A metropolitan detention center (MDC) is a type of detention facility (jail) operated by the Federal Bureau of Prisons of the United States federal government. There are MDCs throughout the United States.

An MDC, unlike a Federal Penitentiary, is designed to hold prisoners who have not yet been arraigned, have been denied bail, or are awaiting trial. MDCs also hold inmates on their way to their designated 'home' prison.
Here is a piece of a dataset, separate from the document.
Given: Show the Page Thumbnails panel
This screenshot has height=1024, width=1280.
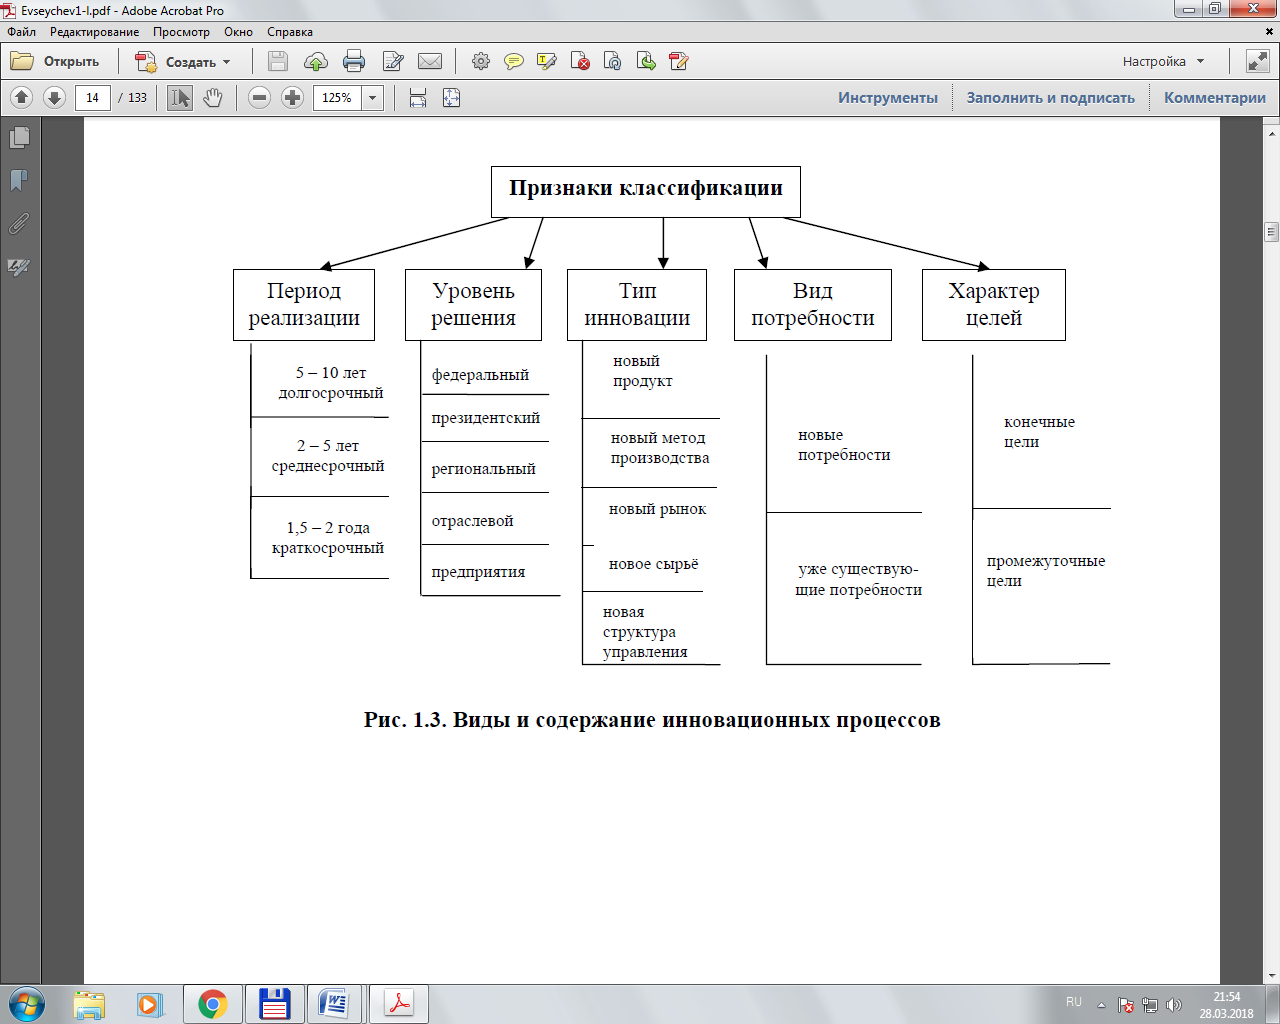Looking at the screenshot, I should (19, 138).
Convicted prisoners are transferred to one of a series of Federal Prisons, also run by the Bureau of Prisons.

==Definition==
An MDC is considered to be an administrative facility, as defined by the Bureau of Prisons:

Administrative facilities are institutions with special missions, such as the detention of pretrial offenders; the treatment of inmates with serious or chronic medical problems; or the containment of extremely dangerous, violent, or escape-prone inmates. Administrative facilities include Metropolitan Correctional Centers (MCCs), Metropolitan Detention Centers (MDCs), Federal Detention Centers (FDCs), and Federal Medical Centers (FMCs), as well as the Federal Transfer Center (FTC), the Medical Center for Federal Prisoners (MCFP), and the Administrative-Maximum (ADX) U.S. Penitentiary. Administrative facilities are capable of holding inmates in all security categories.

==Reported abuse==
A 2003 report by the Justice Department Office of the Inspector General on the experience of 762 post-9/11 detainees found confirmed the physical and verbal abuse of detainees. On arrival at the Metropolitan Detention Center, Brooklyn, New York, the detainees were slammed face first into a wall against a shirt with an American flag; the bloodstain left behind was described by one officer as the print of bloody noses and a mouth. Once inside they were threatened with detention for the rest of their lives, verbally abused, exposed to cold, deprived of sleep, and had their hands, cuffed arms, and fingers severely twisted.